Problem description:
Answer these questions from the forum thread on Kraken2 versus QIIME2.
(a) Which database did the poster use with both pipelines?
(b) According to the Kraken pipeline output, how did the Shannon Index in Control compare with KO?
(c) How long after the last reply was the topic automatically closed?

*** Opening of Excerpted text ***

Kraken2 versus QIIME2 (dada2) for PacBio Hifi reads

rr220 · July 30, 2022, 3:12am

Hi,

I have pacbio hifi reads data (whole 16S gene amplified) and I ran it through Karken2 pipeline with green genes database using Partek flow software and I also ran the same dataset using QIIME2-DADA2-green genes database as described in Analyzing PacBio HiFi Mock Community 16S Data with QIIME 2 · PacificBiosciences/HiFi-16S-workflow Wiki · GitHub

The issue is that both outputs are showing exact opposite alpha diversity. Kraken pipeline shows that Shannon Index is significantly higher in Control vs. KO, whereas QIIME2-DADA2 output shows that Shannon Index is lower in Control vs. KO. Usually two different approaches never show contrasting trends. Significance might alter but not trend.

I need guidance in deciding which output is more reliable for publishing.

Please guide me in figuring this out.

Best,
R

colinbrislawn · August 6, 2022, 3:05am

Hello R,

This is tricky to compare because there are a lot of differences between the components of these pipelines and it's hard to isolate which is causing this change. But like you said:

That is concerning!

Did you include any mock communities with known compositions you could use to validate these two pipelines?

If not, you could use existing positive controls! When you run the ATCC msa 1003 mock samples from that PacBio tutorial through Partek, does it produce comperable results or are they different as well?

system · September 6, 2022, 9:06am

This topic was automatically closed 31 days after the last reply. New replies are no longer allowed.

*** Close of Excerpted text ***
*** Opening of Extracted material ***

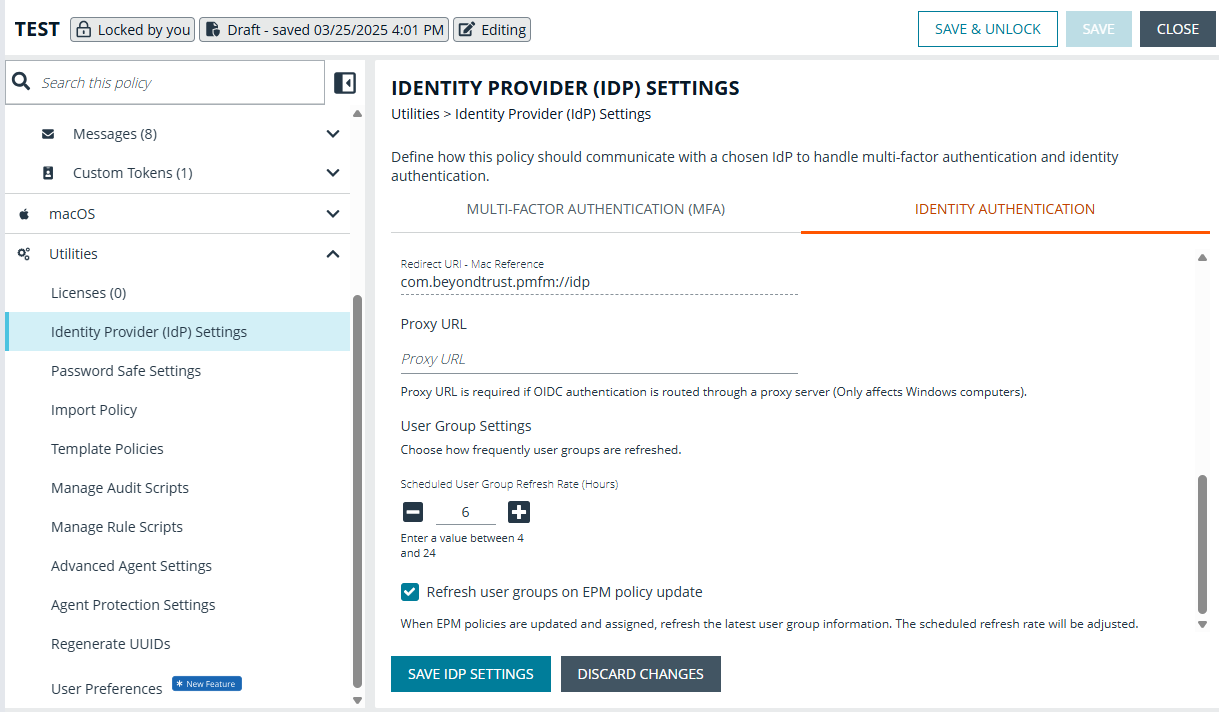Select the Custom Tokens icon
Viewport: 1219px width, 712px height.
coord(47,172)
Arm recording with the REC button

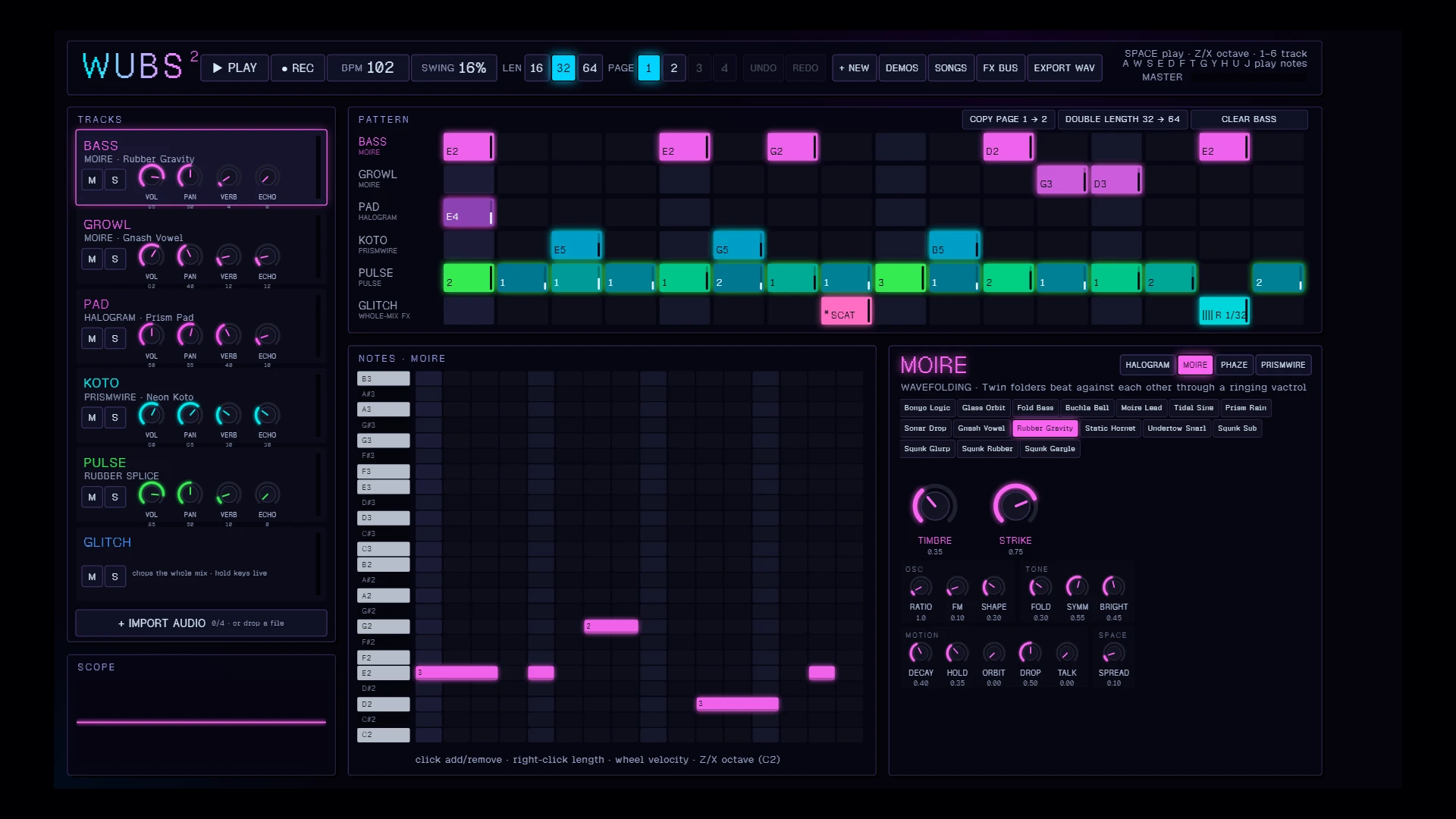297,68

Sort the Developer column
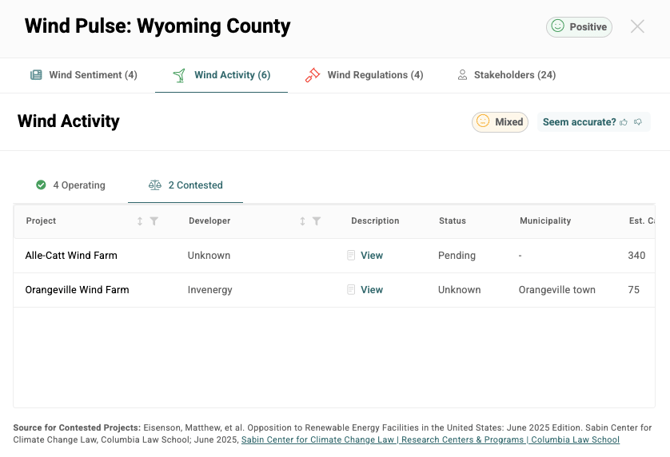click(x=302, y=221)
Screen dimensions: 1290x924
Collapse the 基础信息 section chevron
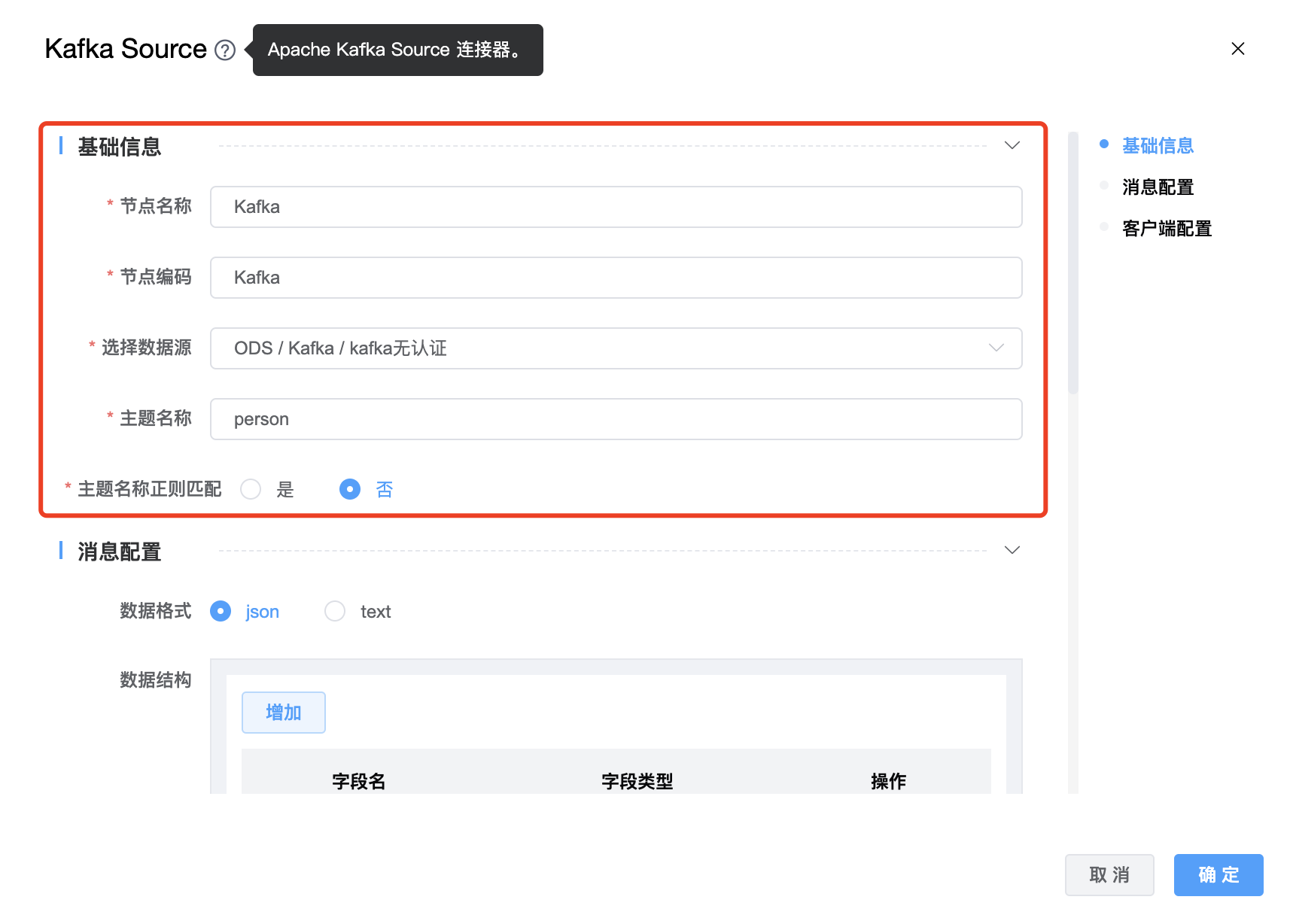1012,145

*** Close of Extracted material ***
*** Opening of Extracted material ***

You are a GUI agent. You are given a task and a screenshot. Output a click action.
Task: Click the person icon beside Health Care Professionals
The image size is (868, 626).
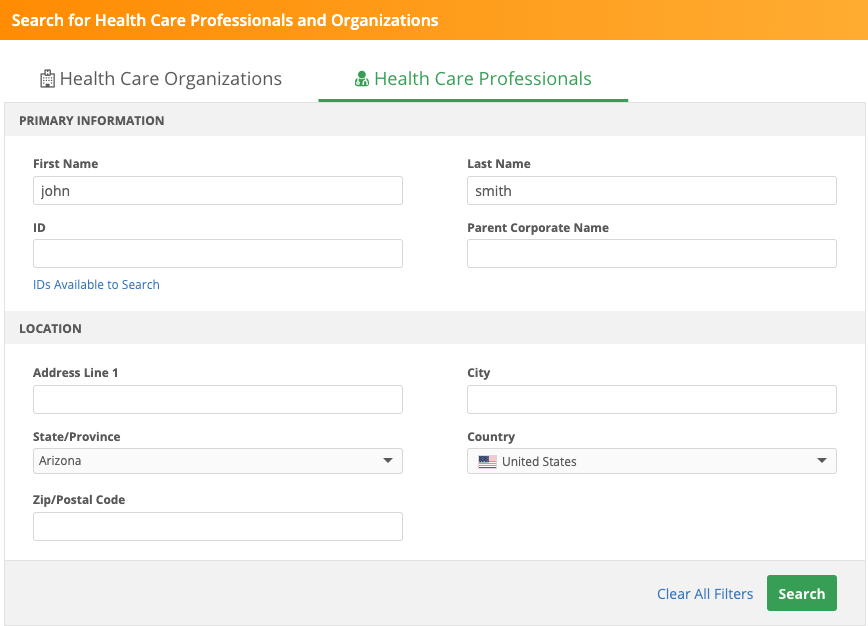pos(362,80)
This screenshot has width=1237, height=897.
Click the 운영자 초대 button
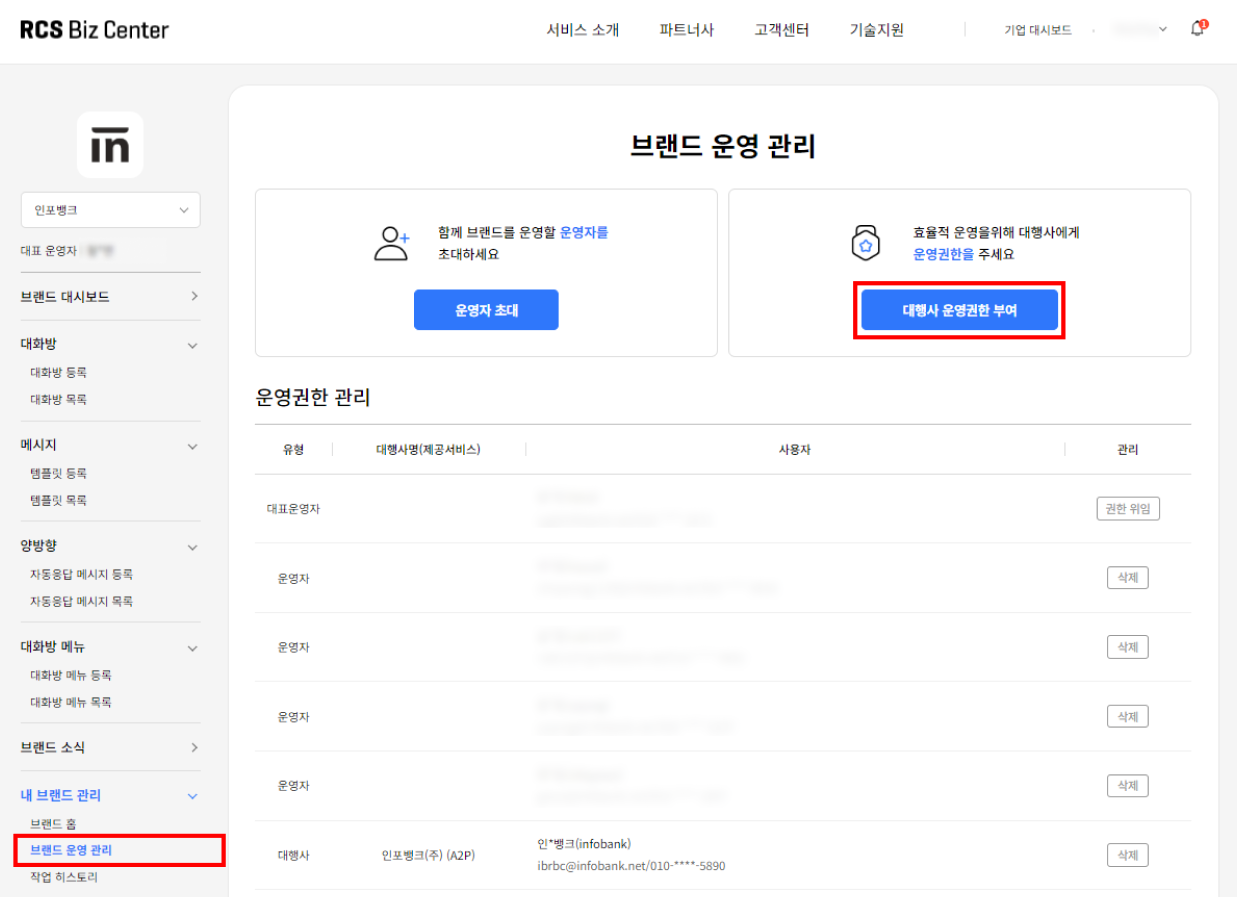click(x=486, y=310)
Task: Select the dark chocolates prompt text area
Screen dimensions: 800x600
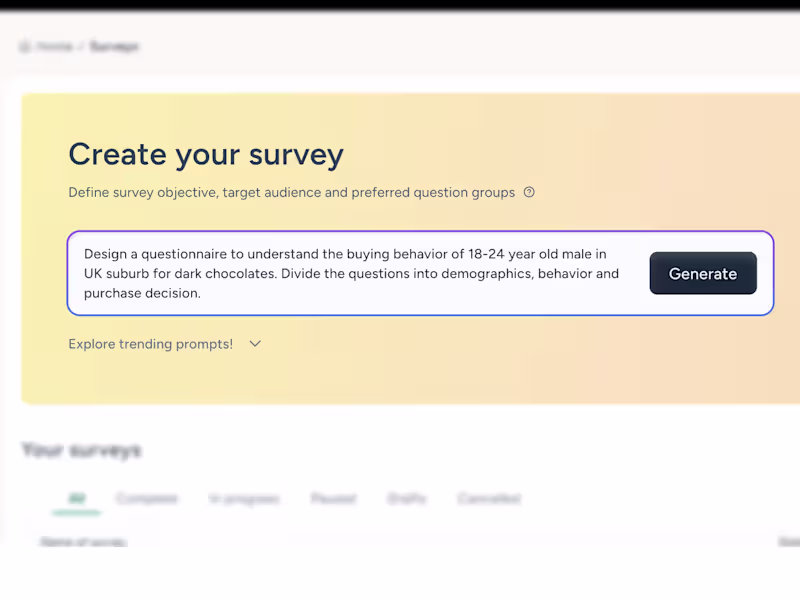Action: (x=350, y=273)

*** Close of Extracted material ***

Task solution:
(a) The green genes database.
(b) The Shannon Index was significantly higher in Control than in KO.
(c) 31 days.